We did drive up to Los Alamos, more than 7,000 feet above sea level, on Saturday morning, not only to add tiny Los Alamos County to our log for the trip but also to see if anyone was around at the little local AM station in town – and indeed there was!
KRSN (1490 Los Alamos) signed on in 1949, just as the town was opening itself up after the exciting World War II years in which it was a secret base for U.S. nuclear research. It spawned KRSN-FM on 98.5 in 1956, later spinning off the FM to become an Albuquerque move-in, and by the early 21st century the AM station was on the verge of going dark in the face of massive FM competition from Santa Fe and Albuquerque and the loss of its tower site.
Fortunately for Los Alamos and KRSN, the station was saved by a mom-and-pop operator. Los Alamos natives David and Gillian Sutton bought KRSN out of bankruptcy in 2005 and have done a fantastic job rebuilding it as a community voice, running the place mostly by themselves.
It’s Gillian Sutton behind the board when we stop by the new KRSN studios in a strip mall on Arkansas Street around lunchtime, and we get a quick tour of the station’s simple two-room studio facility while she’s busy running a remote broadcast from a local car dealership. At the time, KRSN was completing its move to a new tower site in White Rock after several years of STA operation from a temporary antenna; we’ll have to go back at some point to see the new transmitter facility.
(In 2012, by the way, the Suttons were named broadcasters of the year by the New Mexico Broadcasters, honoring their work saving the station and covering a massive wildfire in the area.)
From Los Alamos, it’s a fairly long drive – more than 200 miles north and west – to our Saturday-night stop in Durango, Colorado, and along that 200-mile trip, there were just two more stations to see. In Espanola, 25 miles northeast of Los Alamos, the local AM station is KDCE, which signed on in 1963 as a daytimer on 970. In the late 1980s, KDCE relocated to its present spot at 950 on the dial, allowing it to boost day power to 4200 watts and add 80 watts at night, which is enough to cover the small town from its site on the east side of the Rio Grande, just off Riverside Drive.
Our last stop before Durango came just after we crossed the New Mexico-Colorado line. The resort town of Pagosa Springs is where US 84 meets up with US 160, which carried us west into Durango, and on the west side of town we find the studio and transmitter site of the local radio stations, KWUF (1400) and KWUF-FM (106.3).

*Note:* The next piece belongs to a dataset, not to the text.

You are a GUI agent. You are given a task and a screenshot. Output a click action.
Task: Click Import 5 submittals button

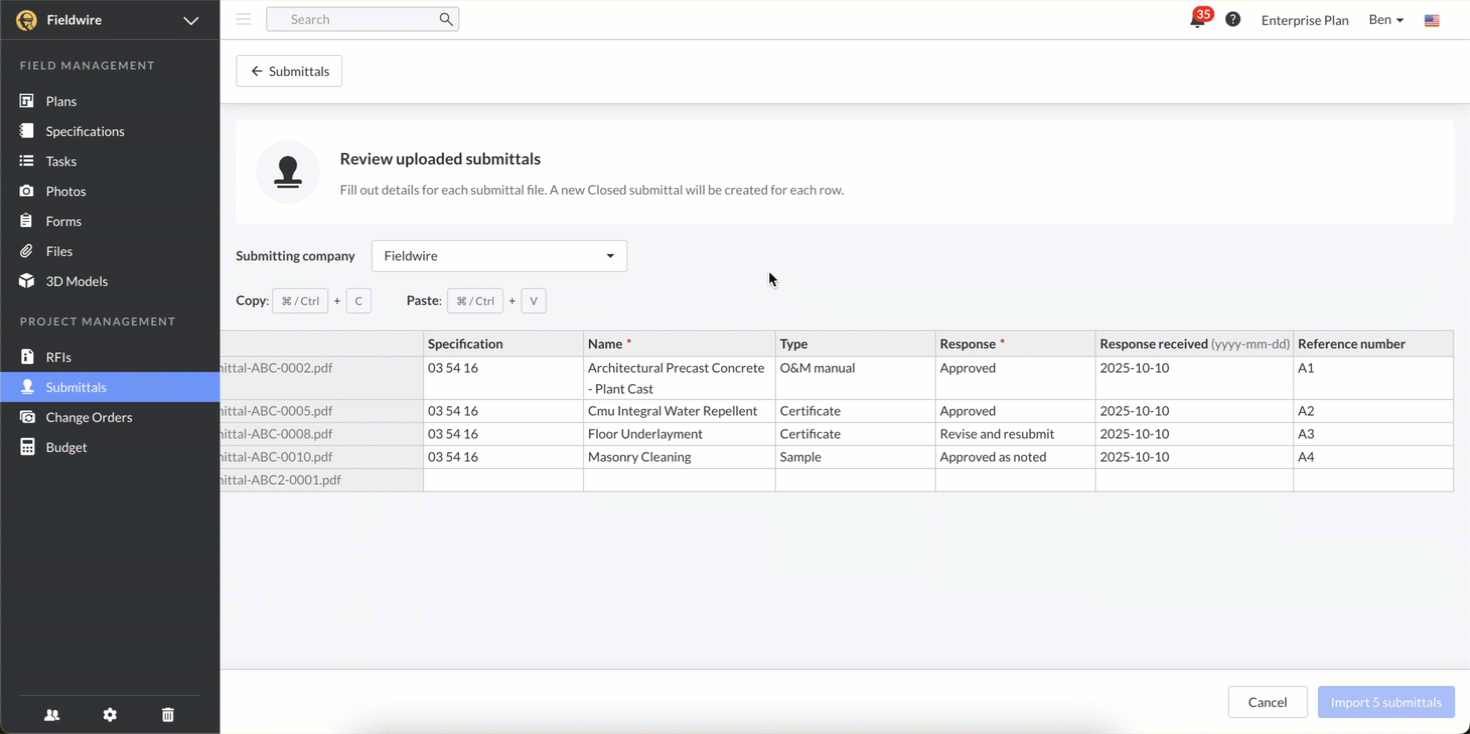tap(1385, 702)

The AM carries satellite country, while the FM does adult contemporary. The stations started out as KPAG on the AM side in 1975 and KRQS on the FM side in 1986; while the AM is here at the studio site, the FM is up in the steep mountains southwest of town, along with two noncommercial relays: KPGS (88.1) relays Four Corners Public Radio (KSUT) from Ignacio, while KTPS (89.7) relays “Light Praise Radio” KTLF from Colorado Springs.
In an earlier installment, we’ve already shown you what we saw in Durango – so in next week’s Site of the Week, we’ll jump ahead a bit and finish off our New Mexico part of the trip with a stop in Farmington.
Thanks to KRSN’s Gillian Sutton for the tour!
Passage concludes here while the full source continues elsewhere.